-- Source extract start --

Post by arnoldo » Sun Mar 10, 2019 1:50 pm

DCHindley wrote:
Sun Mar 10, 2019 12:49 pm
arnoldo wrote:
Sun Mar 10, 2019 8:33 am
DCHindley wrote:
Sun Mar 10, 2019 8:03 am
What this has-to-be-wrong hypothesis does is bracket off material that relate to Christ myth theology. The verses under scrutiny in this thread (1 Cor. 2:2; 2 Cor. 5:16) have been underlined (for whatever reason I cannot select a color). What this demonstrates is that the Christ myth interpolator had his own POV quite different from the POV of the writer of the original letters as read by the interpolator. The dynamics of an interpolator introducing Christ myth theology into an original letter that knew nothing of Jesus as the expected Judean messiah, much less Jesus as a semi-divine savior figure, demonstrates that the proponents of the Christ myth found communities that read letters of Paul that dealt with ways that gentiles who trusted in the Judean god could co-inherit the fruitful land promised by God to Abraham's offspring.

This is similar to scholars on Marcion proposing that Marcion had read ur-texts of one or more collections of letters of Paul, then proposed what he thought was genuine, and what he imagined were Judaic adulterations interpolated into the original letters of Paul. While my hypothesis takes the opposite approach (letters by a Judean who was within the fringes of mainstream of the accepted practices of Diaspora Judeans, which were interpolated by Christ-myth theology).

... But, what do I know anyhow, eh?
No, it is an interesting theory. Along this lines it would be possible Paul didn't also know Cephas, no?

Galatians 2:11( Young's Literal Translation)

-- Source extract end --
-- Supplied entries start --

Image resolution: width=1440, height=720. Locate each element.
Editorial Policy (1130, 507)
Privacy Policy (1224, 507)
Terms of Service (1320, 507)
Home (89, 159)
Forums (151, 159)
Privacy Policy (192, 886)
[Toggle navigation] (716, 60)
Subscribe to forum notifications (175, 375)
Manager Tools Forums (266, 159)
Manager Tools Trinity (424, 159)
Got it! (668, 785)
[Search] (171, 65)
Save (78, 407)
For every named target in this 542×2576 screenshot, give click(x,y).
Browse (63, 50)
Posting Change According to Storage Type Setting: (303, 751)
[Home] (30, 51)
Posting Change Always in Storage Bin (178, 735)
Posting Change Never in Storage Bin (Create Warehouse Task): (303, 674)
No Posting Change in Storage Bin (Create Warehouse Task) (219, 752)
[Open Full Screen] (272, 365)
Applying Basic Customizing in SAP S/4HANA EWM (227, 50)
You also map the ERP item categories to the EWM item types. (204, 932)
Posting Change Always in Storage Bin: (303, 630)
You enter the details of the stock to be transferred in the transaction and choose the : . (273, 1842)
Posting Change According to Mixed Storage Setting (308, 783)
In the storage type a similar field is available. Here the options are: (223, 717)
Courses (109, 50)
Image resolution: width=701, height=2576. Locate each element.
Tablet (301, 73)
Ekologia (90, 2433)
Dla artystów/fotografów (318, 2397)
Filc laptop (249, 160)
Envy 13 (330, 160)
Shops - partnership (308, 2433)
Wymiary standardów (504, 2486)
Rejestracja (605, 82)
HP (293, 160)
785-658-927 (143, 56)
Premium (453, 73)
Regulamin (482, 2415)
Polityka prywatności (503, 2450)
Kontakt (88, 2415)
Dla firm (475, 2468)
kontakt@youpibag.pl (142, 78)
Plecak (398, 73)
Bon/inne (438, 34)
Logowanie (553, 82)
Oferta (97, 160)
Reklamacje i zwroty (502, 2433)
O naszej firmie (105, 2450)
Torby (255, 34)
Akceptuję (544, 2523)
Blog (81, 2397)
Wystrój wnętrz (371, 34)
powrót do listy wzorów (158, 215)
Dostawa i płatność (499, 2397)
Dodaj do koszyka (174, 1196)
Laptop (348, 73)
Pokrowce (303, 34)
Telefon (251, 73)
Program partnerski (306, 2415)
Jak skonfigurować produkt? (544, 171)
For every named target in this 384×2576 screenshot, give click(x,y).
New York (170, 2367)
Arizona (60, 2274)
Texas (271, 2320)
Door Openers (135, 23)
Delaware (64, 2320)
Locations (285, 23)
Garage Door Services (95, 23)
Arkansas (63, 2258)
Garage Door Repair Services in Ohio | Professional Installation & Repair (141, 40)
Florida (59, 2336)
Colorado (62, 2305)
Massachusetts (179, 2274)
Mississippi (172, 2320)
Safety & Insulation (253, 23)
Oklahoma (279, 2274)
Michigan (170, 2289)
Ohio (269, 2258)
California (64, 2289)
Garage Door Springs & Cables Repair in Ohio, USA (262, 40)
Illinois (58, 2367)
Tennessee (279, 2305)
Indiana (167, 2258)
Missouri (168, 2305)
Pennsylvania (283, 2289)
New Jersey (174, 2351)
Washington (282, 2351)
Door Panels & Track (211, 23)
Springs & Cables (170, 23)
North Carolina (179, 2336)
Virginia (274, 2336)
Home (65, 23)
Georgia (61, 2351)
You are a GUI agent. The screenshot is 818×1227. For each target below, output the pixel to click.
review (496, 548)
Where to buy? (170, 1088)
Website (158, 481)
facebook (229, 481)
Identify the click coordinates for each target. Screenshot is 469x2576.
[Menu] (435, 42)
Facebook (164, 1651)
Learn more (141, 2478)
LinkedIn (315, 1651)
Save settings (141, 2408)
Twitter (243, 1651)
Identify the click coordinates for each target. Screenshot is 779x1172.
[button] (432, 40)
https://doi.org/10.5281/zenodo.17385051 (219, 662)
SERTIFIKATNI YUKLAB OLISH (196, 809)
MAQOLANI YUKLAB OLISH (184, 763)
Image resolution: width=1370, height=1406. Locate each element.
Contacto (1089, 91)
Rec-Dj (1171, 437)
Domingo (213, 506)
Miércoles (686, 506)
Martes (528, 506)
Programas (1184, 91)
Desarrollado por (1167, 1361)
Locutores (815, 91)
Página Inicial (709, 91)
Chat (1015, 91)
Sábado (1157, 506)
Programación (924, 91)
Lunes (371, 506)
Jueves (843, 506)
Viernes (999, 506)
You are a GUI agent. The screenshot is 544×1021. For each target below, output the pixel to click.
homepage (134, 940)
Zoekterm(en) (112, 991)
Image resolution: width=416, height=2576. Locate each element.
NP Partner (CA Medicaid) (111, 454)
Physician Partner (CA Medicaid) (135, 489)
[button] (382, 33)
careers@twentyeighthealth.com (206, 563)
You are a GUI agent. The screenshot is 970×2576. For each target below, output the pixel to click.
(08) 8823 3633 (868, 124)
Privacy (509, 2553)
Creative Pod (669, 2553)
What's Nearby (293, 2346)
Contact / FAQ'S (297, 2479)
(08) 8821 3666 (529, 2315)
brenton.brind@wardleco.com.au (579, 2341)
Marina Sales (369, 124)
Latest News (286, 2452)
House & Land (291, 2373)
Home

-- Supplied entries end --

▶ **Work to do**:
(A) Print the part of the forum post that runs from "This is similar" to "Young's Literal Translation)", copied word for word.
(B) Output the rows from the first one to the line with "Save (78, 407)", including both, reproducing each unchanged and adding nothing else.

▶ **Solved problems**:
(A)
This is similar to scholars on Marcion proposing that Marcion had read ur-texts of one or more collections of letters of Paul, then proposed what he thought was genuine, and what he imagined were Judaic adulterations interpolated into the original letters of Paul. While my hypothesis takes the opposite approach (letters by a Judean who was within the fringes of mainstream of the accepted practices of Diaspora Judeans, which were interpolated by Christ-myth theology).

... But, what do I know anyhow, eh?
No, it is an interesting theory. Along this lines it would be possible Paul didn't also know Cephas, no?

Galatians 2:11( Young's Literal Translation)

(B)
Image resolution: width=1440, height=720. Locate each element.
Editorial Policy (1130, 507)
Privacy Policy (1224, 507)
Terms of Service (1320, 507)
Home (89, 159)
Forums (151, 159)
Privacy Policy (192, 886)
[Toggle navigation] (716, 60)
Subscribe to forum notifications (175, 375)
Manager Tools Forums (266, 159)
Manager Tools Trinity (424, 159)
Got it! (668, 785)
[Search] (171, 65)
Save (78, 407)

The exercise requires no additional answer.